Internet crashing from time to time, no email access, cell phone silent. Marooned — but connection may be restored by the end of the day.
No idea what happened to the fonts in yesterday’s post – I tried to fix them a few times and then gave up. Thank you for the feedback and support, it made all the difference.
My housemate has gone off to the surgeon for x-rays and a medical examination. She has been in pain since early yesterday morning and worries there may be a problem with the knee replacement. She doesn’t say or show much but I can tell she is despondent and dreading the tests. I try to stay calm and not reactive, be there for her. Learning to sit with anxiety without overwhelm is part of sobriety’s learning curve.
Answering a question from someone newly sober and recalling what those early days felt like: ‘Quick question- at what point did those of you have been sober for a while find yourself comfortable in situations where other people were drinking?‘
Although I was desperate to stay sober, I found that in very early sobriety I was extremely reactive around alcohol in social situations.
I was acutely conscious of others drinking around me and the sight of bottles of wine or liquor on the table was a visual magnet. If I felt awkward or out of place or stuck with argumentative people, I missed being able to drink as a buffer ‘to take the edge off’, to escape into drunkenness.
What helped was going for for coffee or meals after AA meetings, where I sat in restaurants with relaxed sober people who didn’t notice or care about who else might be drinking in the restaurant. I realised that in time I might also reach that calm indifference to alcohol. They had no problem telling the waiters to bring mineral water or glasses of lime & soda and checking with the chef that there was no alcohol smuggled into the dessert. From friends like these I learned some common-sense basics I still follow today. As a rule I don’t go to functions or places where alcohol will be the only thing served and where I will find myself surrounded by heavy drinkers. This means that I don’t go to pubs or wine-tasting events or sundowner beach parties.
When I do go out I have a bottle of mineral water in my bag in case there is no alternative offered to alcohol, which is rare. I have a glass of water and something light to eat beforehand, so that I don’t feel hungry or thirsty while listening to speeches or waiting for a meal.
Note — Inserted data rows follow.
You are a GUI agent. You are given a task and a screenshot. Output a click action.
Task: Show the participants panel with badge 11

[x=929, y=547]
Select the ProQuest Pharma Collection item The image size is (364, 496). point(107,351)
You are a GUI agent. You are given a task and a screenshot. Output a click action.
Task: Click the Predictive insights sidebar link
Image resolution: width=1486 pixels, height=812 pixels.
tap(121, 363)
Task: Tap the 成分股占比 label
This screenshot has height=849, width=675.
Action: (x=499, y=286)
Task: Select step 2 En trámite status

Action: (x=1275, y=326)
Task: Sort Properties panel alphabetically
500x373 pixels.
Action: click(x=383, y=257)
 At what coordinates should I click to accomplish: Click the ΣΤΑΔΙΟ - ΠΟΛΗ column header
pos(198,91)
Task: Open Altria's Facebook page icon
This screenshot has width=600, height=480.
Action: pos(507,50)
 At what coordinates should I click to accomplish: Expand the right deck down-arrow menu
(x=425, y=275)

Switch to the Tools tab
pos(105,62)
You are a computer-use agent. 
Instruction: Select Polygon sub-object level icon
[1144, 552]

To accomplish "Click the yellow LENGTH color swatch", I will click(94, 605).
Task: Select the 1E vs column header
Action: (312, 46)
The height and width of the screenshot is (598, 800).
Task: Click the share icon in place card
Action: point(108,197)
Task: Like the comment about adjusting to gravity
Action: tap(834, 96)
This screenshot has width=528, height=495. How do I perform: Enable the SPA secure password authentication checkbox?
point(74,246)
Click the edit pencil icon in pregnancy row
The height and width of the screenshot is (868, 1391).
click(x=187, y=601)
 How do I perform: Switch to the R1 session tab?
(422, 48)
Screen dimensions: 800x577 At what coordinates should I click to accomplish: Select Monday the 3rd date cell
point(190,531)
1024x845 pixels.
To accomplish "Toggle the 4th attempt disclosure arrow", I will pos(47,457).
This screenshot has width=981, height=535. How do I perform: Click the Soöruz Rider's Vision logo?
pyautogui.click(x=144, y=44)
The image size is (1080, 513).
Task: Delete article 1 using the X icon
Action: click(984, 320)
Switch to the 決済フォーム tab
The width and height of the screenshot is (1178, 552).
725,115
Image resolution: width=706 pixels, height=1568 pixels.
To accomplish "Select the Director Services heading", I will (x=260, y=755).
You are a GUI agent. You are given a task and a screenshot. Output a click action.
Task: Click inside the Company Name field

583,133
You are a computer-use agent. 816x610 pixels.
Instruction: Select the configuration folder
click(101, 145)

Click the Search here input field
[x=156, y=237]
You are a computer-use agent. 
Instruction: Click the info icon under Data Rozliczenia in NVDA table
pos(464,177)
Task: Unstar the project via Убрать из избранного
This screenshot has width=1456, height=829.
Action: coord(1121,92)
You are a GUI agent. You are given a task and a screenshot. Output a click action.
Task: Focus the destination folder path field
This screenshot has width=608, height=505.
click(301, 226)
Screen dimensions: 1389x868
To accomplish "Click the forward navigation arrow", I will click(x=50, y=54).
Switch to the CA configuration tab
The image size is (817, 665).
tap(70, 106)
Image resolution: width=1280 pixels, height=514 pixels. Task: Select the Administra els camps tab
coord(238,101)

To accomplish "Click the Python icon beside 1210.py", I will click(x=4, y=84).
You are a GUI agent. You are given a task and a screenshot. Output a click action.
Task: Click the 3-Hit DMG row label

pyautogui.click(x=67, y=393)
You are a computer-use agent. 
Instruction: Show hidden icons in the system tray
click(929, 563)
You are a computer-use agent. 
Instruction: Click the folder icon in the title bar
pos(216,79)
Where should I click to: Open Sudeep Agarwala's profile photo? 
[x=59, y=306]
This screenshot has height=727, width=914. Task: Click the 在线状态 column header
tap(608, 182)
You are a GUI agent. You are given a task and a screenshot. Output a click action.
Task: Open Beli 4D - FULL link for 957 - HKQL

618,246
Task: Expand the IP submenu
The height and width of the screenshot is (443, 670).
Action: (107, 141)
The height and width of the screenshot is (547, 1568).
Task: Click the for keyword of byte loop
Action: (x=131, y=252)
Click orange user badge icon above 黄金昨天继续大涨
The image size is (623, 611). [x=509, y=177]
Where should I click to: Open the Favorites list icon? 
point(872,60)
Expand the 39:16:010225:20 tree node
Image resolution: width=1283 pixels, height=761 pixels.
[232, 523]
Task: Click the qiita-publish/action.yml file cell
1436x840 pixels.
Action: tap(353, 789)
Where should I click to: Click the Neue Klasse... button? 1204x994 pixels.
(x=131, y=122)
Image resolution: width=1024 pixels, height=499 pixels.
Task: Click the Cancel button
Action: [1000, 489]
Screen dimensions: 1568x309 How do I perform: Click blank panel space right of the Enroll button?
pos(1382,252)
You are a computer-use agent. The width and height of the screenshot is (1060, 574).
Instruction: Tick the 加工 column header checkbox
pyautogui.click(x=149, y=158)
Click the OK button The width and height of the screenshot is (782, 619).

The reactivity to alcohol wore off fairly soon as I stayed sober and now I am scarcely aware if anyone else is drinking alcohol or not. Most people drink very little and all my friends know that I don’t drink. In the beginning I would say that I was ‘allergic to alcohol’ or on antibiotics, but now I just say that I don’t drink alcohol and ask for fruit juice or mineral water.
At its best, AA is a bridge back to normal and healthy socialising and over time I learned not just to relax and enjoy myself without needing to drink, but also that I could sit with feelings of boredom or discomfort when I found myself in difficult social gatherings. That is what most people do, just put up with the temporary discomfort because it is nothing to drink about.